__Records provided__
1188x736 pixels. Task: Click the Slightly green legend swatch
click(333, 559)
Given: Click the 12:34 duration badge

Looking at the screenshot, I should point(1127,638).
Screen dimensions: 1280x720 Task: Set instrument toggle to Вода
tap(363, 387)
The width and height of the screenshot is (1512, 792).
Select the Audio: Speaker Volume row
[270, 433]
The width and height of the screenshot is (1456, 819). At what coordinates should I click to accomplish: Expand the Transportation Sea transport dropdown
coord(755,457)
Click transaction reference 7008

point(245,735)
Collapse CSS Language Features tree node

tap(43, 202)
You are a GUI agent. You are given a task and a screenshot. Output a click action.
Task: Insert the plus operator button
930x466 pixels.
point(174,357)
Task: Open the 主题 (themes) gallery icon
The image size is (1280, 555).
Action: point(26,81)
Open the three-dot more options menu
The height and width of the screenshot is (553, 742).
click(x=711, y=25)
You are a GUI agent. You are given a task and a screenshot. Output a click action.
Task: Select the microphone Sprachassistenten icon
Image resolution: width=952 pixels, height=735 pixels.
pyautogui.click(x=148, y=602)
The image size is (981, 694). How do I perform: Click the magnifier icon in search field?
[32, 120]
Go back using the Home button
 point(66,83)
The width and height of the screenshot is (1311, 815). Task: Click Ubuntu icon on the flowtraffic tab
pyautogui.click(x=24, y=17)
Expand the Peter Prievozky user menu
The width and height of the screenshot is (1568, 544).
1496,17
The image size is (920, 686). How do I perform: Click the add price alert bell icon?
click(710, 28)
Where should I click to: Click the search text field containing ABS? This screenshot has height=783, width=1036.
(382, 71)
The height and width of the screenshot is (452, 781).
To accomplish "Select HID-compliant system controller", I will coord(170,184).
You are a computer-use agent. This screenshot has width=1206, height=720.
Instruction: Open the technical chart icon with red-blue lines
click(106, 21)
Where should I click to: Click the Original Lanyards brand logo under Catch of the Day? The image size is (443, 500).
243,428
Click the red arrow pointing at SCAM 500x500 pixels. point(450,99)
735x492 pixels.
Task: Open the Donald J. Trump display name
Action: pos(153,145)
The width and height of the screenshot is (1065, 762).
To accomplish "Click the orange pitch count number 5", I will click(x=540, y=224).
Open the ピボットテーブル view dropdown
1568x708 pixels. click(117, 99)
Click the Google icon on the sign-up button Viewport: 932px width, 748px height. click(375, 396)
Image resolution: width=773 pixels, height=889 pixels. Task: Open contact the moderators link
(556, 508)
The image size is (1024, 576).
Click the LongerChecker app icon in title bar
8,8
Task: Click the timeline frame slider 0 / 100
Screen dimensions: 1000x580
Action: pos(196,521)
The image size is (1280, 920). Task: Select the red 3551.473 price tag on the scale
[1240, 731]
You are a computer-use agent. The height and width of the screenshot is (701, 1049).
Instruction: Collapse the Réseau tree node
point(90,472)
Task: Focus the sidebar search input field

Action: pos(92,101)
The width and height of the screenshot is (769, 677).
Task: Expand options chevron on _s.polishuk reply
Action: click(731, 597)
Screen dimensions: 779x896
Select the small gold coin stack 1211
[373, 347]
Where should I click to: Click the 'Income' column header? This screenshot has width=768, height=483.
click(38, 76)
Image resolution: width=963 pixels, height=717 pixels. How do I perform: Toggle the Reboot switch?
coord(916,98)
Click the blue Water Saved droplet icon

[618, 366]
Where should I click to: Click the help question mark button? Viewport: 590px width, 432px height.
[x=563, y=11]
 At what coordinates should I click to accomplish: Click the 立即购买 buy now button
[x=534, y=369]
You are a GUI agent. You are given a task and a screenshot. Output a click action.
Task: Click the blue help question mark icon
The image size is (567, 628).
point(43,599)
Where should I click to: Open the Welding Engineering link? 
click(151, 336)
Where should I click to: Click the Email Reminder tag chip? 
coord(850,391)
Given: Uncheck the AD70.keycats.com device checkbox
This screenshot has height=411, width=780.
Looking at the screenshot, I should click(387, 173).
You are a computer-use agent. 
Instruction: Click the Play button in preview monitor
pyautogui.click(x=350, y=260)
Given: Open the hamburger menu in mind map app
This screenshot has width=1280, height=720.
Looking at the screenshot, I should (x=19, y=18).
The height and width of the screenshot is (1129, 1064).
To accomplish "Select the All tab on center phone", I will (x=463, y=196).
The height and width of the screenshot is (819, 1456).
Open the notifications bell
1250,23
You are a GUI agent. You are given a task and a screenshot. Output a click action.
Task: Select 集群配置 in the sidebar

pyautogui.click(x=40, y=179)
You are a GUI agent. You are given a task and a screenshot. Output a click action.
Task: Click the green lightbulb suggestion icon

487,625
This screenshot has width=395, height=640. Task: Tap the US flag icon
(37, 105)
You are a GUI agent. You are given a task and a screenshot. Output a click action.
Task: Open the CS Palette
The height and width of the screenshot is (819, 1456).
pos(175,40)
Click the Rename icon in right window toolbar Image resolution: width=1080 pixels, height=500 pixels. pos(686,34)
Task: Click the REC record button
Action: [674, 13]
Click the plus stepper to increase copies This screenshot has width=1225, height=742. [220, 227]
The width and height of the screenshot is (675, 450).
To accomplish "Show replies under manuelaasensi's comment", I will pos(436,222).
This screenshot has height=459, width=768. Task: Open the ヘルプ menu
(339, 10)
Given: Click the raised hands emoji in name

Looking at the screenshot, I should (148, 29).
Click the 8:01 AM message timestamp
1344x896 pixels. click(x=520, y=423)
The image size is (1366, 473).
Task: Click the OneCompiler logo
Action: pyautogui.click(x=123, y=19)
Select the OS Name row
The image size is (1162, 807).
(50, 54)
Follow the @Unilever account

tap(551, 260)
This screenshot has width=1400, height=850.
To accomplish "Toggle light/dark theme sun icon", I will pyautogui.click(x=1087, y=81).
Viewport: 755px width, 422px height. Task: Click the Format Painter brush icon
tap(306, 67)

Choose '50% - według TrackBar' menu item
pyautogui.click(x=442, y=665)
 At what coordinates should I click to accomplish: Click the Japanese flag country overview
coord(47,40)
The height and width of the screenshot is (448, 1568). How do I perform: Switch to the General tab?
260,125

__Required action__
Produce a faithful copy of all the material above.

__Exercise answer__
1188x736 pixels. Task: Click the Slightly green legend swatch
click(333, 559)
Given: Click the 12:34 duration badge

Looking at the screenshot, I should point(1127,638).
Screen dimensions: 1280x720 Task: Set instrument toggle to Вода
tap(363, 387)
The width and height of the screenshot is (1512, 792).
Select the Audio: Speaker Volume row
[270, 433]
The width and height of the screenshot is (1456, 819). At what coordinates should I click to accomplish: Expand the Transportation Sea transport dropdown
coord(755,457)
Click transaction reference 7008

point(245,735)
Collapse CSS Language Features tree node

tap(43, 202)
You are a GUI agent. You are given a task and a screenshot. Output a click action.
Task: Insert the plus operator button
930x466 pixels.
point(174,357)
Task: Open the 主题 (themes) gallery icon
The image size is (1280, 555).
Action: point(26,81)
Open the three-dot more options menu
The height and width of the screenshot is (553, 742).
click(x=711, y=25)
You are a GUI agent. You are given a task and a screenshot. Output a click action.
Task: Select the microphone Sprachassistenten icon
Image resolution: width=952 pixels, height=735 pixels.
pyautogui.click(x=148, y=602)
The image size is (981, 694). How do I perform: Click the magnifier icon in search field?
[32, 120]
Go back using the Home button
 point(66,83)
The width and height of the screenshot is (1311, 815). Task: Click Ubuntu icon on the flowtraffic tab
pyautogui.click(x=24, y=17)
Expand the Peter Prievozky user menu
The width and height of the screenshot is (1568, 544).
1496,17
The image size is (920, 686). How do I perform: Click the add price alert bell icon?
click(710, 28)
Where should I click to: Click the search text field containing ABS? This screenshot has height=783, width=1036.
(382, 71)
The height and width of the screenshot is (452, 781).
To accomplish "Select HID-compliant system controller", I will coord(170,184).
You are a computer-use agent. This screenshot has width=1206, height=720.
Instruction: Open the technical chart icon with red-blue lines
click(106, 21)
Where should I click to: Click the Original Lanyards brand logo under Catch of the Day? The image size is (443, 500).
243,428
Click the red arrow pointing at SCAM 500x500 pixels. point(450,99)
735x492 pixels.
Task: Open the Donald J. Trump display name
Action: pos(153,145)
The width and height of the screenshot is (1065, 762).
To accomplish "Click the orange pitch count number 5", I will click(x=540, y=224).
Open the ピボットテーブル view dropdown
1568x708 pixels. click(117, 99)
Click the Google icon on the sign-up button Viewport: 932px width, 748px height. click(375, 396)
Image resolution: width=773 pixels, height=889 pixels. Task: Open contact the moderators link
(556, 508)
The image size is (1024, 576).
Click the LongerChecker app icon in title bar
8,8
Task: Click the timeline frame slider 0 / 100
Screen dimensions: 1000x580
Action: pos(196,521)
The image size is (1280, 920). Task: Select the red 3551.473 price tag on the scale
[1240, 731]
You are a computer-use agent. The height and width of the screenshot is (701, 1049).
Instruction: Collapse the Réseau tree node
point(90,472)
Task: Focus the sidebar search input field

Action: pos(92,101)
The width and height of the screenshot is (769, 677).
Task: Expand options chevron on _s.polishuk reply
Action: click(731, 597)
Screen dimensions: 779x896
Select the small gold coin stack 1211
[373, 347]
Where should I click to: Click the 'Income' column header? This screenshot has width=768, height=483.
click(38, 76)
Image resolution: width=963 pixels, height=717 pixels. How do I perform: Toggle the Reboot switch?
coord(916,98)
Click the blue Water Saved droplet icon

[618, 366]
Where should I click to: Click the help question mark button? Viewport: 590px width, 432px height.
[x=563, y=11]
 At what coordinates should I click to accomplish: Click the 立即购买 buy now button
[x=534, y=369]
You are a GUI agent. You are given a task and a screenshot. Output a click action.
Task: Click the blue help question mark icon
The image size is (567, 628).
point(43,599)
Where should I click to: Open the Welding Engineering link? 
click(151, 336)
Where should I click to: Click the Email Reminder tag chip? 
coord(850,391)
Given: Uncheck the AD70.keycats.com device checkbox
This screenshot has height=411, width=780.
Looking at the screenshot, I should click(387, 173).
You are a computer-use agent. 
Instruction: Click the Play button in preview monitor
pyautogui.click(x=350, y=260)
Given: Open the hamburger menu in mind map app
This screenshot has width=1280, height=720.
Looking at the screenshot, I should (x=19, y=18).
The height and width of the screenshot is (1129, 1064).
To accomplish "Select the All tab on center phone", I will (x=463, y=196).
The height and width of the screenshot is (819, 1456).
Open the notifications bell
1250,23
You are a GUI agent. You are given a task and a screenshot. Output a click action.
Task: Select 集群配置 in the sidebar

pyautogui.click(x=40, y=179)
You are a GUI agent. You are given a task and a screenshot. Output a click action.
Task: Click the green lightbulb suggestion icon

487,625
This screenshot has width=395, height=640. Task: Tap the US flag icon
(37, 105)
You are a GUI agent. You are given a task and a screenshot. Output a click action.
Task: Open the CS Palette
The height and width of the screenshot is (819, 1456).
pos(175,40)
Click the Rename icon in right window toolbar Image resolution: width=1080 pixels, height=500 pixels. pos(686,34)
Task: Click the REC record button
Action: [674, 13]
Click the plus stepper to increase copies This screenshot has width=1225, height=742. [220, 227]
The width and height of the screenshot is (675, 450).
To accomplish "Show replies under manuelaasensi's comment", I will pos(436,222).
This screenshot has height=459, width=768. Task: Open the ヘルプ menu
(339, 10)
Given: Click the raised hands emoji in name

Looking at the screenshot, I should (148, 29).
Click the 8:01 AM message timestamp
1344x896 pixels. click(x=520, y=423)
The image size is (1366, 473).
Task: Click the OneCompiler logo
Action: pyautogui.click(x=123, y=19)
Select the OS Name row
The image size is (1162, 807).
(50, 54)
Follow the @Unilever account

tap(551, 260)
This screenshot has width=1400, height=850.
To accomplish "Toggle light/dark theme sun icon", I will pyautogui.click(x=1087, y=81).
Viewport: 755px width, 422px height. Task: Click the Format Painter brush icon
tap(306, 67)

Choose '50% - według TrackBar' menu item
pyautogui.click(x=442, y=665)
 At what coordinates should I click to accomplish: Click the Japanese flag country overview
coord(47,40)
The height and width of the screenshot is (448, 1568). How do I perform: Switch to the General tab?
260,125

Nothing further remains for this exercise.